Below are some records; reproduce every one of them exactly.

--- EXERCISE INPUT Enclosed Below ---

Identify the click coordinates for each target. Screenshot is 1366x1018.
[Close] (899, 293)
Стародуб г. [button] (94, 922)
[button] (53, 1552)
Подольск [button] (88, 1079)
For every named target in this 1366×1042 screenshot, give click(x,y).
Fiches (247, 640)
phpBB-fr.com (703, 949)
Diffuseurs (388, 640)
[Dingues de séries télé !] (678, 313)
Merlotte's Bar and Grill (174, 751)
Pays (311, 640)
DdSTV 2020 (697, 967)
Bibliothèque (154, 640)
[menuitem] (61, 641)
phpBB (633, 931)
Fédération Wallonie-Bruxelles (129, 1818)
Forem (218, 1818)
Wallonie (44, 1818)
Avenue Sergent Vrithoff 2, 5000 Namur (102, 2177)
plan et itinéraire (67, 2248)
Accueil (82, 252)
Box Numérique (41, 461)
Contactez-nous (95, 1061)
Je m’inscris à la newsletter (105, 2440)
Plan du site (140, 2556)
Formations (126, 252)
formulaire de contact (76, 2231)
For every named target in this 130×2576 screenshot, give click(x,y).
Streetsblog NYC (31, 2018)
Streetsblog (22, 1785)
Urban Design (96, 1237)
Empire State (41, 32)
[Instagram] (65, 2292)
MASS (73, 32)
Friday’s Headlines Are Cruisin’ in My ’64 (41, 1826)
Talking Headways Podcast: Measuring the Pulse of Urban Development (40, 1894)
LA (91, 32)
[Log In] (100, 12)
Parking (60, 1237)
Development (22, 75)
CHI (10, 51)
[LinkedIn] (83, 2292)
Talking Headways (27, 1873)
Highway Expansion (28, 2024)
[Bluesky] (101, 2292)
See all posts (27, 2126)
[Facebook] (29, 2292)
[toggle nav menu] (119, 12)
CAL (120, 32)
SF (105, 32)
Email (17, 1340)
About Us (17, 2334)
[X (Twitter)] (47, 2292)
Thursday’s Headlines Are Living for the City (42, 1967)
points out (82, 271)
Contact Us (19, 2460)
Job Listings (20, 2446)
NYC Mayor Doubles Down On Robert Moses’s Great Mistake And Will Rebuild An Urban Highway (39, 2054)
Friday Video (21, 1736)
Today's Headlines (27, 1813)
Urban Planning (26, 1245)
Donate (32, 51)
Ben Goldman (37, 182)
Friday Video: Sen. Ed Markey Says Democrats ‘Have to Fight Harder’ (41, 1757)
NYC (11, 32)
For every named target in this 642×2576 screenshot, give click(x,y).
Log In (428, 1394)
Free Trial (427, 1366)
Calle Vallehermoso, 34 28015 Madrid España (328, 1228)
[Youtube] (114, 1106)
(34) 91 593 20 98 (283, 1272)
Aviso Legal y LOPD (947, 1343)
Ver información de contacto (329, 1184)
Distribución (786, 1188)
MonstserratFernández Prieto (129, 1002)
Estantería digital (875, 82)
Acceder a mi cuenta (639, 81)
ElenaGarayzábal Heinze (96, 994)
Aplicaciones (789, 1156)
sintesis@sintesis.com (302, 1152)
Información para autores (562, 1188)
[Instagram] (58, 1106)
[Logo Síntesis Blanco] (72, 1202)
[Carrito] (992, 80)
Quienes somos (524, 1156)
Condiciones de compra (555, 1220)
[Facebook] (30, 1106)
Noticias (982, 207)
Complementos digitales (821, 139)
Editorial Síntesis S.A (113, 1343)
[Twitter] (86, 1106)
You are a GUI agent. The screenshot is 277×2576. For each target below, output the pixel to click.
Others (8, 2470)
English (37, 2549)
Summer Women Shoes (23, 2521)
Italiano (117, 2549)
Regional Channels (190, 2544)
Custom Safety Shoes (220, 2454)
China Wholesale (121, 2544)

--- End of Enclosed EXERCISE INPUT ---

EXERCISE RESULT:
Identify the click coordinates for each target. Screenshot is 1366x1018.
[Close] (899, 293)
Стародуб г. [button] (94, 922)
[button] (53, 1552)
Подольск [button] (88, 1079)
For every named target in this 1366×1042 screenshot, give click(x,y).
Fiches (247, 640)
phpBB-fr.com (703, 949)
Diffuseurs (388, 640)
[Dingues de séries télé !] (678, 313)
Merlotte's Bar and Grill (174, 751)
Pays (311, 640)
DdSTV 2020 (697, 967)
Bibliothèque (154, 640)
[menuitem] (61, 641)
phpBB (633, 931)
Fédération Wallonie-Bruxelles (129, 1818)
Forem (218, 1818)
Wallonie (44, 1818)
Avenue Sergent Vrithoff 2, 5000 Namur (102, 2177)
plan et itinéraire (67, 2248)
Accueil (82, 252)
Box Numérique (41, 461)
Contactez-nous (95, 1061)
Je m’inscris à la newsletter (105, 2440)
Plan du site (140, 2556)
Formations (126, 252)
formulaire de contact (76, 2231)
For every named target in this 130×2576 screenshot, give click(x,y).
Streetsblog NYC (31, 2018)
Streetsblog (22, 1785)
Urban Design (96, 1237)
Empire State (41, 32)
[Instagram] (65, 2292)
MASS (73, 32)
Friday’s Headlines Are Cruisin’ in My ’64 (41, 1826)
Talking Headways Podcast: Measuring the Pulse of Urban Development (40, 1894)
LA (91, 32)
[Log In] (100, 12)
Parking (60, 1237)
Development (22, 75)
CHI (10, 51)
[LinkedIn] (83, 2292)
Talking Headways (27, 1873)
Highway Expansion (28, 2024)
[Bluesky] (101, 2292)
See all posts (27, 2126)
[Facebook] (29, 2292)
[toggle nav menu] (119, 12)
CAL (120, 32)
SF (105, 32)
Email (17, 1340)
About Us (17, 2334)
[X (Twitter)] (47, 2292)
Thursday’s Headlines Are Living for the City (42, 1967)
points out (82, 271)
Contact Us (19, 2460)
Job Listings (20, 2446)
NYC Mayor Doubles Down On Robert Moses’s Great Mistake And Will Rebuild An Urban Highway (39, 2054)
Friday Video (21, 1736)
Today's Headlines (27, 1813)
Urban Planning (26, 1245)
Donate (32, 51)
Ben Goldman (37, 182)
Friday Video: Sen. Ed Markey Says Democrats ‘Have to Fight Harder’ (41, 1757)
NYC (11, 32)
For every named target in this 642×2576 screenshot, give click(x,y).
Log In (428, 1394)
Free Trial (427, 1366)
Calle Vallehermoso, 34 28015 Madrid España (328, 1228)
[Youtube] (114, 1106)
(34) 91 593 20 98 (283, 1272)
Aviso Legal y LOPD (947, 1343)
Ver información de contacto (329, 1184)
Distribución (786, 1188)
MonstserratFernández Prieto (129, 1002)
Estantería digital (875, 82)
Acceder a mi cuenta (639, 81)
ElenaGarayzábal Heinze (96, 994)
Aplicaciones (789, 1156)
sintesis@sintesis.com (302, 1152)
Información para autores (562, 1188)
[Instagram] (58, 1106)
[Logo Síntesis Blanco] (72, 1202)
[Carrito] (992, 80)
Quienes somos (524, 1156)
Condiciones de compra (555, 1220)
[Facebook] (30, 1106)
Noticias (982, 207)
Complementos digitales (821, 139)
Editorial Síntesis S.A (113, 1343)
[Twitter] (86, 1106)
You are a GUI agent. The screenshot is 277×2576. For each target below, output the pixel to click.
Others (8, 2470)
English (37, 2549)
Summer Women Shoes (23, 2521)
Italiano (117, 2549)
Regional Channels (190, 2544)
Custom Safety Shoes (220, 2454)
China Wholesale (121, 2544)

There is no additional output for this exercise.